## Sunday, May 6, 2012

### Trade Series Optimization by Regression Filter

I'm starting a series on something I call Trade Series Optimization by Regression Filter or TSOBRF. Any trading system will produce a time series of trades which may or may not be profitable. Even if it's unprofitable, as long as some of the trades are profitable, it may be possible the make the overall system profitable by screening out or filtering the losing trades. To construct a filter it is necessary to have some data, as much as possible, which may be giving an indication of whether a particular trade is likely to be a winner or a loser. It is important that the data we are going to use to make the filter (X) be completely independent of the trade series (Y). What this means is that the X data must precede the Y data in time. If you wish to try to predict what the market will do today, you may only use data from the previous day or data that existed prior to the market open for the same day. Note that this is not the same as saying the Y values must be independent of the X values. We hope the opposite is true. In the spreadsheet image below is a simple example of how to set up the filter calculation using Excel.
The data in this is example are all random numbers and have no connection with any market or trading. It's just to show how to construct a filter.
In Excel there is a built in function called LINEST. LINEST uses least squares analysis to find a first order equation which best fits known data. Its inputs are the independent variables (x values) which hopefully are drivers for the dependent variable or Y values. In this example, the X values are in the columns labeled X1 through X5, rows 12 through 19. The dependent or Y values are in the Y column in the corresponding rows. When we apply the LINEST function to our data set, its output is stored in the spreadsheet cells beginning in cell B2 down to cell G6. The LINEST function returns a lot of values, but we are only concerned with the ones in the first row. The values in the first row are the coefficients of an equation of the form y = C1*X1 + C2*X2 + C3*X3 + C4*X4 + C5*X5 + b.
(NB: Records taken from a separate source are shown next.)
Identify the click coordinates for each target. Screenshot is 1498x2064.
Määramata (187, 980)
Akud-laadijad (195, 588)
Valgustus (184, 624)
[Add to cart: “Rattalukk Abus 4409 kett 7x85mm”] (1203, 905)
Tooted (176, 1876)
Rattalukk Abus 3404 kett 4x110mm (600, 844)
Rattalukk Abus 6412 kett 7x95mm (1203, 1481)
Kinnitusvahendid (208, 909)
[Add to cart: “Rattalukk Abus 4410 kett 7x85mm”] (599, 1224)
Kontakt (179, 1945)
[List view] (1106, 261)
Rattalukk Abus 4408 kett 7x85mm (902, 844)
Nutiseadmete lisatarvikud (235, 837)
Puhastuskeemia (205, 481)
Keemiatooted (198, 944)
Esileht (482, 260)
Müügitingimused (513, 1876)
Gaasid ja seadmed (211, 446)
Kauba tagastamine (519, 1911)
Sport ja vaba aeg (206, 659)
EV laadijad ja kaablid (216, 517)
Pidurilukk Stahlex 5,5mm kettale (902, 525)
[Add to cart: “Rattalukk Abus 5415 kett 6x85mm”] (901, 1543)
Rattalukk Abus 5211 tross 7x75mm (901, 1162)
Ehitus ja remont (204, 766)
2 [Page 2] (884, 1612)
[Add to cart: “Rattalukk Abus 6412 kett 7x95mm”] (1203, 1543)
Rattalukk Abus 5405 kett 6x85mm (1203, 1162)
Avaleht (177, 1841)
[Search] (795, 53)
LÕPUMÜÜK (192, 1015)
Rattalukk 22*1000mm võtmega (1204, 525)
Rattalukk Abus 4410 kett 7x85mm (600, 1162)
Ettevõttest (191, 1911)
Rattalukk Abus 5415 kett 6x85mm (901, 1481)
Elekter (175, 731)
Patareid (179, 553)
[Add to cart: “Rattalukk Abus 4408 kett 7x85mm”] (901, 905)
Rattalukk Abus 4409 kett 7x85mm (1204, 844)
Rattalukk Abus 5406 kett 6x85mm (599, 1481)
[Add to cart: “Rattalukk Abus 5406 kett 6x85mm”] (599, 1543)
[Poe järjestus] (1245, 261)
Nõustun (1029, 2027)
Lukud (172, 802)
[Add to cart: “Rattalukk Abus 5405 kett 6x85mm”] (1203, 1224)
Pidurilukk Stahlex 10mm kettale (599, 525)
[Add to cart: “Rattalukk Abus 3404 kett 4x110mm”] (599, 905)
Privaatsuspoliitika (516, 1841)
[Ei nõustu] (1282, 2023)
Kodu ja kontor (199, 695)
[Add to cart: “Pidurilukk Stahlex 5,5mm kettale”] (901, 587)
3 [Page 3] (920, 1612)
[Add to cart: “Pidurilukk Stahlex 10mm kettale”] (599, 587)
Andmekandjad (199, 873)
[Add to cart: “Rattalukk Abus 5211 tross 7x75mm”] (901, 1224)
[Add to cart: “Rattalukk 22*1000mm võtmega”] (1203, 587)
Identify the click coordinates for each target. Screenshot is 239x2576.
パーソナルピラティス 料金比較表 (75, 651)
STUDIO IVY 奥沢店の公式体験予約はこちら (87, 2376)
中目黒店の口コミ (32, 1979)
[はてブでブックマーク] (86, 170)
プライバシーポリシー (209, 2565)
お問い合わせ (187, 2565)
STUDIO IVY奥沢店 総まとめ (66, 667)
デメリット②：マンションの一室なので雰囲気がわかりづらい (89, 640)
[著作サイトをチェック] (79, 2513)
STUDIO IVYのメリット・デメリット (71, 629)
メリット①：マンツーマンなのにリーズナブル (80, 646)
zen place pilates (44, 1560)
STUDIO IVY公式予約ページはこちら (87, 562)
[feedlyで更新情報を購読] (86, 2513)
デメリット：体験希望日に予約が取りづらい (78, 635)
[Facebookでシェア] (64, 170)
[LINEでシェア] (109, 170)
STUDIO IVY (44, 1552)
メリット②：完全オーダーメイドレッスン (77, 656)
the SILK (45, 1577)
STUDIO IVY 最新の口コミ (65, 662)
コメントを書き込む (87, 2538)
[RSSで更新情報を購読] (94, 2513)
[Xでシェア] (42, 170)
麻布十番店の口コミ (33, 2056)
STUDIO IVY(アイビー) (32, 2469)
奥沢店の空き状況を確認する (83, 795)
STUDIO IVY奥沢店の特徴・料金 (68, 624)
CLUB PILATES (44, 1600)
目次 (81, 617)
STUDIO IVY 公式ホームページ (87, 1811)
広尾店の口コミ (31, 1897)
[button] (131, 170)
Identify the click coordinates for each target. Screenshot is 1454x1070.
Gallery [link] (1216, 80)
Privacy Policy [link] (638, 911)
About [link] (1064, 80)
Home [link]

The LINEST output are in reverse order of the inputs, so I have reversed them in cells A8 through F8 so that they correspond directly to the X values in the cells below. The value b is a constant. So now we have an equation which fits our data as best as we can using a first order equation.
We then apply the equation to the X values one row at a time and put the result of this calculation in the column Yr. If our curve fitting were perfect, each value in column Yr would be exactly the same the correspond value in column Y. However, because this is just some random numbers it's hard to get any kind of fit at all. But, as a check on the calculation we sum up the values in columns Y and Yr for rows 12 through 19 and we see that the sums are exactly the same. If these sums are not the same, then some thing is wrong with the calculation.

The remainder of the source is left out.